- Born: 1 January 1986 (age 40) Muş, Turkey
- Citizenship: Turkish
- Education: Marmara University
- Title: Member of Parliament
- Political party: Peoples' Democratic Party

= Burcu Çelik Özkan =

Turkish politician (born 1986)

Burcu Çelik Özkan (born 1 January 1986, Muş) is a former member of the Turkish parliament for the Peoples' Democratic Party (HDP).

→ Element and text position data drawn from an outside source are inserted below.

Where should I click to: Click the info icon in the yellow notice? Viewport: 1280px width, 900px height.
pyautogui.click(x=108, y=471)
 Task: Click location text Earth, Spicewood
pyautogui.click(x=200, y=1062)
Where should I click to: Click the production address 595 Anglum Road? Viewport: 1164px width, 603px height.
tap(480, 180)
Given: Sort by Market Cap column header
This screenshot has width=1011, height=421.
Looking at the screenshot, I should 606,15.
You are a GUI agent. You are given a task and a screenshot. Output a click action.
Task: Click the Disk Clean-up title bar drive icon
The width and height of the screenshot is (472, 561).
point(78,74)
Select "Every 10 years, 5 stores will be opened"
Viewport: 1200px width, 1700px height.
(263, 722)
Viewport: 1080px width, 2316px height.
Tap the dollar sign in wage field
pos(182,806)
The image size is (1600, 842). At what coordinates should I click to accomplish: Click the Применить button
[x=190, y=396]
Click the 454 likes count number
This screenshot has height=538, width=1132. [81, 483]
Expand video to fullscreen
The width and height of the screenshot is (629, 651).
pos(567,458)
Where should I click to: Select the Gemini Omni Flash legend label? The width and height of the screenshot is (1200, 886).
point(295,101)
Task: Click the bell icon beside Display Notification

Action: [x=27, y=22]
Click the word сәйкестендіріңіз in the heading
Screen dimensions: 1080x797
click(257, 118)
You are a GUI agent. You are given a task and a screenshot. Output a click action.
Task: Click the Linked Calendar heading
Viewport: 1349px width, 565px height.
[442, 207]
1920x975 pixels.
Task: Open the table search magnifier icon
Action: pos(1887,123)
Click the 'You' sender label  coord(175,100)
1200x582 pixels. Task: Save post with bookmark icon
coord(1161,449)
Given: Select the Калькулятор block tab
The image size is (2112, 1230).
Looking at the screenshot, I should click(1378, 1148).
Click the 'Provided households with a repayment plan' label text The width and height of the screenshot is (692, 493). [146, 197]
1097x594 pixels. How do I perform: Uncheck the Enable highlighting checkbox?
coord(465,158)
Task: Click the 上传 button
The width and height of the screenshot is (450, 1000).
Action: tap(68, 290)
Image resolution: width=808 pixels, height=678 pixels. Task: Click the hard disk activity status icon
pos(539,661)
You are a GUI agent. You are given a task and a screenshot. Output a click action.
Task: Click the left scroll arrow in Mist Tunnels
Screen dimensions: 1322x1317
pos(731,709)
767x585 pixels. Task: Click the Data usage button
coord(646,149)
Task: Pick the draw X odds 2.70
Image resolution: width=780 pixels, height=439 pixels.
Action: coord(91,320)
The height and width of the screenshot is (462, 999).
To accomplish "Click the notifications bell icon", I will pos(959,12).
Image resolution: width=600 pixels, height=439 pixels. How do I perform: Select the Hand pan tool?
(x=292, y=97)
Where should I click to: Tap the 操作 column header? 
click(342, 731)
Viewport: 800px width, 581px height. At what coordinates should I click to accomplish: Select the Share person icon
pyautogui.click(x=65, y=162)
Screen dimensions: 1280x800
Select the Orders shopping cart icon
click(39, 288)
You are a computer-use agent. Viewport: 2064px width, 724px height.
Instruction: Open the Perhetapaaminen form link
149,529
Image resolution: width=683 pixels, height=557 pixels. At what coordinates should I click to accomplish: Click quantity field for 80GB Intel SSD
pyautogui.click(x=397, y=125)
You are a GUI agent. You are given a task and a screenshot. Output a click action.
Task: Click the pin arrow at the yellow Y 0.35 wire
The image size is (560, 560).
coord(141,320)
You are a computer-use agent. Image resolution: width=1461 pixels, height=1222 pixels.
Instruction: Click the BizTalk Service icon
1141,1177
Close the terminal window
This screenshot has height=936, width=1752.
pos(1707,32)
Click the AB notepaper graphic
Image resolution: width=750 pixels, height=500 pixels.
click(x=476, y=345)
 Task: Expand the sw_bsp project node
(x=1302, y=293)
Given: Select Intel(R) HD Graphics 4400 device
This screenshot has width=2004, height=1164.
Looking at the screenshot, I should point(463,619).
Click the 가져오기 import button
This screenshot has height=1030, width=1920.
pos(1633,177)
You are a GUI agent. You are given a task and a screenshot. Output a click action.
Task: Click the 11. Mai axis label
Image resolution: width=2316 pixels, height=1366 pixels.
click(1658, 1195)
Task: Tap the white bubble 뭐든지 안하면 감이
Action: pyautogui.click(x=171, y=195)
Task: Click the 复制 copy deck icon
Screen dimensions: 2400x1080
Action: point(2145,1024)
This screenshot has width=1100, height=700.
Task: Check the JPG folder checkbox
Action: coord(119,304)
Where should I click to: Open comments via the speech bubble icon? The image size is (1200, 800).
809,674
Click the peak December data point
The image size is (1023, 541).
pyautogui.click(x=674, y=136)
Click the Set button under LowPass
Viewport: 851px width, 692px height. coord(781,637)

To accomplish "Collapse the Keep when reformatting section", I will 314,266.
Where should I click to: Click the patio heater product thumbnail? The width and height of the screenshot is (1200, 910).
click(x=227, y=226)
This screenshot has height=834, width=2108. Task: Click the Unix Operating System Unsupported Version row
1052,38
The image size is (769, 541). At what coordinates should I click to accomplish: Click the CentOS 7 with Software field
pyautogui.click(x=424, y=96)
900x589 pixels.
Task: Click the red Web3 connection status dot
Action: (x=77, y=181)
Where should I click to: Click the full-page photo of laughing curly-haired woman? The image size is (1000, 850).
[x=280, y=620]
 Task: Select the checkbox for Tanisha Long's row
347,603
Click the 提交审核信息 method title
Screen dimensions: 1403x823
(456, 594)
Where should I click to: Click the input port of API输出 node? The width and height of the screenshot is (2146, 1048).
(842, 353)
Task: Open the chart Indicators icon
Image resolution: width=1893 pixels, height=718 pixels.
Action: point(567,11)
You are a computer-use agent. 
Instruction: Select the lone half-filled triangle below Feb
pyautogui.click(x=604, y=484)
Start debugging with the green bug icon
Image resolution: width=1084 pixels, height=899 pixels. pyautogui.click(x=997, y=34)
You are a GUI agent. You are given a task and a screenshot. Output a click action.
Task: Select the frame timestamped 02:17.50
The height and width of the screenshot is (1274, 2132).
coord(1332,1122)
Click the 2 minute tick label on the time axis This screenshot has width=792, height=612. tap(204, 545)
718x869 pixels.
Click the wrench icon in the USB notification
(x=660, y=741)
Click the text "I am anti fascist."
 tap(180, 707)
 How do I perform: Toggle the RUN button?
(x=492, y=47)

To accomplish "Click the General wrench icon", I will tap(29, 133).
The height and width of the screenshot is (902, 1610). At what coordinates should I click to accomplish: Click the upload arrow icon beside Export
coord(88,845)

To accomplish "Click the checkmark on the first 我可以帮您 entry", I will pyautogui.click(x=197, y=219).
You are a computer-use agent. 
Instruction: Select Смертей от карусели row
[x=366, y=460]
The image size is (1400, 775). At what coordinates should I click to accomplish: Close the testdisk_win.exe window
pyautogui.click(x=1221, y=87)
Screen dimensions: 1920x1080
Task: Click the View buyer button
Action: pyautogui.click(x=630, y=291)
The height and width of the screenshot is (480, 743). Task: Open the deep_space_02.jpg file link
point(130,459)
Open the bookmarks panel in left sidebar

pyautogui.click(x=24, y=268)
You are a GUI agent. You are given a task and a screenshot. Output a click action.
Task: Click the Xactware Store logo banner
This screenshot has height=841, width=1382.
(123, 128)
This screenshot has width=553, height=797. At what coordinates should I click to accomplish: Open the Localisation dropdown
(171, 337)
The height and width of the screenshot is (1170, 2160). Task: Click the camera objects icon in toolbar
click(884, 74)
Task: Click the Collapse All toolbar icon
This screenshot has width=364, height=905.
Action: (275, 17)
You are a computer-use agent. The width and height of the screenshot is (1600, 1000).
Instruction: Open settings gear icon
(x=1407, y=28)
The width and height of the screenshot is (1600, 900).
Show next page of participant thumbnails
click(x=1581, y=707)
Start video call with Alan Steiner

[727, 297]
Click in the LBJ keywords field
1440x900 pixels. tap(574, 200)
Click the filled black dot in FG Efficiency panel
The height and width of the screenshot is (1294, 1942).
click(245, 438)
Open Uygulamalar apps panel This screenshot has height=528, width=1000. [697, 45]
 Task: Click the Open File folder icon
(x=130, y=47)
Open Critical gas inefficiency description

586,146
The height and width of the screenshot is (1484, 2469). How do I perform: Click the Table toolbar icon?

== Education and professional career ==
Burcu Çelik Özkan has a law degree from the Marmara University. After she worked as a lawyer and was involved in the Libertarian Jurists Platform.

== Political career ==
Özkan was active in the local HDP branch of Beylikdüzü before being elected into parliament. Özkan was elected as an MP for Muş in the general elections in June 2015 and again in the snap elections in November 2015. During her term she was a defender of LGBT rights

== Prosecution ==
Özkan was arrested in April 2017. She was condemned to 6 years imprisonment in a first trial for "committing crimes on behalf of an illegal organization without being a member", a sentence she appealed. In October 2017 the sentence was overturned and in February 2018 a new trial was ordered to take place. On 10 April 2018, an appeal court in Turkey handed opposition MP Burcu Çelik Özkan a sentence of more than seven years in prison for terrorism propaganda. On the 6 October 2019 the verdict was overruled by the court of cassation and she was subsequently released.